##### Record excerpts #####
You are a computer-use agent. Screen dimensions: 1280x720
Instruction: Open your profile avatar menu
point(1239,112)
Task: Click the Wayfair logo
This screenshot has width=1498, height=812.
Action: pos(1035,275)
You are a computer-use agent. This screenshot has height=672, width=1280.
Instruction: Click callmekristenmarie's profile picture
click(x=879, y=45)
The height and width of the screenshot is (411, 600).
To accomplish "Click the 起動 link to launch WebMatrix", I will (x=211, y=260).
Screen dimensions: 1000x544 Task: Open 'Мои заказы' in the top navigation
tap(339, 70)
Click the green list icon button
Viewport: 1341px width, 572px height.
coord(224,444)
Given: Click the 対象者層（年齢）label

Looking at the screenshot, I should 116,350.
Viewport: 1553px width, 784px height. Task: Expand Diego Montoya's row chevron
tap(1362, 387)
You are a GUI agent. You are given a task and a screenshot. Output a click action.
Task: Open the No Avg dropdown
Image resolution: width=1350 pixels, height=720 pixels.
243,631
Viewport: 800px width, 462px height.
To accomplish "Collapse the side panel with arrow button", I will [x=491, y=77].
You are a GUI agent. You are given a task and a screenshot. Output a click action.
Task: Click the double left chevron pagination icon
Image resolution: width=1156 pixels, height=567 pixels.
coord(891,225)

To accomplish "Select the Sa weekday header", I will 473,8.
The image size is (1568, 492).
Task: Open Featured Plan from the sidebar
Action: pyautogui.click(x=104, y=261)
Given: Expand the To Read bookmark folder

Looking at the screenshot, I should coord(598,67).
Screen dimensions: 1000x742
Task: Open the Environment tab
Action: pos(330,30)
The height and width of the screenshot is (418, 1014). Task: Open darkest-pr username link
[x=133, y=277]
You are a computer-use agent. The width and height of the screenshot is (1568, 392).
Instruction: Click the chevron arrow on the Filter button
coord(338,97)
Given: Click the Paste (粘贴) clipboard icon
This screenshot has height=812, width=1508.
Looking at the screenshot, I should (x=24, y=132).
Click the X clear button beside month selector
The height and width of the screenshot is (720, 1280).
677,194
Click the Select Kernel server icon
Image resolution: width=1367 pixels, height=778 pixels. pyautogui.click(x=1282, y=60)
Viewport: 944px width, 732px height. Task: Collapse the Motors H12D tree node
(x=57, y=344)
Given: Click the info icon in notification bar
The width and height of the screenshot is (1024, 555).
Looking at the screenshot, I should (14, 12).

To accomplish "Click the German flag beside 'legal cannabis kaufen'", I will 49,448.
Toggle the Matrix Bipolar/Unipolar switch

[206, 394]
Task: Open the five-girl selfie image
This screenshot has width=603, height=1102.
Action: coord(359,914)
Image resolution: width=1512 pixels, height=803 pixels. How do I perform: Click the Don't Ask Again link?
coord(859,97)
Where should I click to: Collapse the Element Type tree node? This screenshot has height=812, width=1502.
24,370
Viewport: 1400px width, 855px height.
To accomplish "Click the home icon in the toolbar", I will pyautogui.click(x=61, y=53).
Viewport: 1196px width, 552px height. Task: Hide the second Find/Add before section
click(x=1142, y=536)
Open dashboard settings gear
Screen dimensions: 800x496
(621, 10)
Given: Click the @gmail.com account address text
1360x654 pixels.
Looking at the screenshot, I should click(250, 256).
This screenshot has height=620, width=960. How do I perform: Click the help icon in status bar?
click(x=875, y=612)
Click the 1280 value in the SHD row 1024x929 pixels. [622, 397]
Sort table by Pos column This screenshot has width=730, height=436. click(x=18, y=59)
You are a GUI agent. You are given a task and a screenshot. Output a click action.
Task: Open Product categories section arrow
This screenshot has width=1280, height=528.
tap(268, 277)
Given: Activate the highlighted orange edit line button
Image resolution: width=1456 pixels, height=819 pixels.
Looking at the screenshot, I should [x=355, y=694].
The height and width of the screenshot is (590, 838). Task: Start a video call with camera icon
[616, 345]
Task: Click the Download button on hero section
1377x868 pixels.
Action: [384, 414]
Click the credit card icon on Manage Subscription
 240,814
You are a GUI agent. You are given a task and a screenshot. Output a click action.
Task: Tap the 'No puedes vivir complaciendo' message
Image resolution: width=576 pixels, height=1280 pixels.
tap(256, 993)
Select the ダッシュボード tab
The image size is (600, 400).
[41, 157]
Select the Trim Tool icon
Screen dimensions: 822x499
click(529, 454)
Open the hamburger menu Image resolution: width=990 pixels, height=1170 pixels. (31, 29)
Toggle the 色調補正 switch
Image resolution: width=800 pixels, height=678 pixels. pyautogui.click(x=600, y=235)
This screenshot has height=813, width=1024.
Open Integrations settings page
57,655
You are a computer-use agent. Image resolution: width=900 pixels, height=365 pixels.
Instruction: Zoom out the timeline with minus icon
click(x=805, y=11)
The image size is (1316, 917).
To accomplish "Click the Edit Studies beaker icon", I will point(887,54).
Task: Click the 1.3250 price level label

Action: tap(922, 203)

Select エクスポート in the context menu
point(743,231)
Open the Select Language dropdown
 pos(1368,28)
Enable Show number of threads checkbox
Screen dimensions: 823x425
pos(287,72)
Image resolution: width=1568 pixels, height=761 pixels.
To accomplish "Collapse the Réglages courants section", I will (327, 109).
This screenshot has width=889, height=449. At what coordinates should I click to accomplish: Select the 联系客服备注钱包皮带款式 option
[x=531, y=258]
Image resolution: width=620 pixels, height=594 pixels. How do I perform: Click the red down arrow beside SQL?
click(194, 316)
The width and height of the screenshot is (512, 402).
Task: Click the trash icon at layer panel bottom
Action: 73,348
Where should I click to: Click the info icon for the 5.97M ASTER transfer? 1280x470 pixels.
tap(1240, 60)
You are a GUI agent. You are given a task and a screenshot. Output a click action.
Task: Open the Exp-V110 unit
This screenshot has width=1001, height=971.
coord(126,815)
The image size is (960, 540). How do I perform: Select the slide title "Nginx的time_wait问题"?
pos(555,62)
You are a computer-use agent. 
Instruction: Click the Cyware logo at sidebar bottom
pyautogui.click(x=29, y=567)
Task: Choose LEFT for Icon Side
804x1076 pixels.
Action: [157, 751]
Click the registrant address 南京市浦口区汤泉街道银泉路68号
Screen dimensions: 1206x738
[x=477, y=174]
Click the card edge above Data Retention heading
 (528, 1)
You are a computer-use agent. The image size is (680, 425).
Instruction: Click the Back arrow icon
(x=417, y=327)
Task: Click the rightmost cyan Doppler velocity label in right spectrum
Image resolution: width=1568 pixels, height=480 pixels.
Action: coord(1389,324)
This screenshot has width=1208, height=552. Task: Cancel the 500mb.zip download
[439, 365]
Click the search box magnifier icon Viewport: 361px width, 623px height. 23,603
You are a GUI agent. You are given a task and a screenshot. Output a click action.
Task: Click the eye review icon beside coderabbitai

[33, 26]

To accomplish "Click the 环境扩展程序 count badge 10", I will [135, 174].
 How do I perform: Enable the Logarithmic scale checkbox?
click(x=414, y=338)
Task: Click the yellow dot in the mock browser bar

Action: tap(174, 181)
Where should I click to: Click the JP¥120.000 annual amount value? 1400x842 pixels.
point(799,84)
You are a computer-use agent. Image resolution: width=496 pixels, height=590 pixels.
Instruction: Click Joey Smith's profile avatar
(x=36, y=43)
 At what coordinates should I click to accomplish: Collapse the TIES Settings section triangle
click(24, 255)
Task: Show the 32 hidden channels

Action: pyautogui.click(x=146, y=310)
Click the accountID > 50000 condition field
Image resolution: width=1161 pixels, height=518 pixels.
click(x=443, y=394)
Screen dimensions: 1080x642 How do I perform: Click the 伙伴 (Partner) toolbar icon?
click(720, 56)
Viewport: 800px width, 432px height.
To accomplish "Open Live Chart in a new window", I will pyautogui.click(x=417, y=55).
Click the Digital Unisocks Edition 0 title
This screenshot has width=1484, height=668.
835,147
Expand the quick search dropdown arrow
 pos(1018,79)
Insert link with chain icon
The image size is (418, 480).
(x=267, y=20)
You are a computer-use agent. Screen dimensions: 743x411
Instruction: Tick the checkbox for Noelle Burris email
#####
Problem: The required output is the lines from the one holding "804x1076 pixels." through the last line of the entries above, copied exactly.

Task response:
804x1076 pixels.
Action: [157, 751]
Click the registrant address 南京市浦口区汤泉街道银泉路68号
Screen dimensions: 1206x738
[x=477, y=174]
Click the card edge above Data Retention heading
 (528, 1)
You are a computer-use agent. The image size is (680, 425).
Instruction: Click the Back arrow icon
(x=417, y=327)
Task: Click the rightmost cyan Doppler velocity label in right spectrum
Image resolution: width=1568 pixels, height=480 pixels.
Action: coord(1389,324)
This screenshot has width=1208, height=552. Task: Cancel the 500mb.zip download
[439, 365]
Click the search box magnifier icon Viewport: 361px width, 623px height. 23,603
You are a GUI agent. You are given a task and a screenshot. Output a click action.
Task: Click the eye review icon beside coderabbitai

[33, 26]

To accomplish "Click the 环境扩展程序 count badge 10", I will [135, 174].
 How do I perform: Enable the Logarithmic scale checkbox?
click(x=414, y=338)
Task: Click the yellow dot in the mock browser bar

Action: tap(174, 181)
Where should I click to: Click the JP¥120.000 annual amount value? 1400x842 pixels.
point(799,84)
You are a computer-use agent. Image resolution: width=496 pixels, height=590 pixels.
Instruction: Click Joey Smith's profile avatar
(x=36, y=43)
 At what coordinates should I click to accomplish: Collapse the TIES Settings section triangle
click(24, 255)
Task: Show the 32 hidden channels

Action: pyautogui.click(x=146, y=310)
Click the accountID > 50000 condition field
Image resolution: width=1161 pixels, height=518 pixels.
click(x=443, y=394)
Screen dimensions: 1080x642 How do I perform: Click the 伙伴 (Partner) toolbar icon?
click(720, 56)
Viewport: 800px width, 432px height.
To accomplish "Open Live Chart in a new window", I will pyautogui.click(x=417, y=55).
Click the Digital Unisocks Edition 0 title
This screenshot has width=1484, height=668.
835,147
Expand the quick search dropdown arrow
 pos(1018,79)
Insert link with chain icon
The image size is (418, 480).
(x=267, y=20)
You are a computer-use agent. Screen dimensions: 743x411
Instruction: Tick the checkbox for Noelle Burris email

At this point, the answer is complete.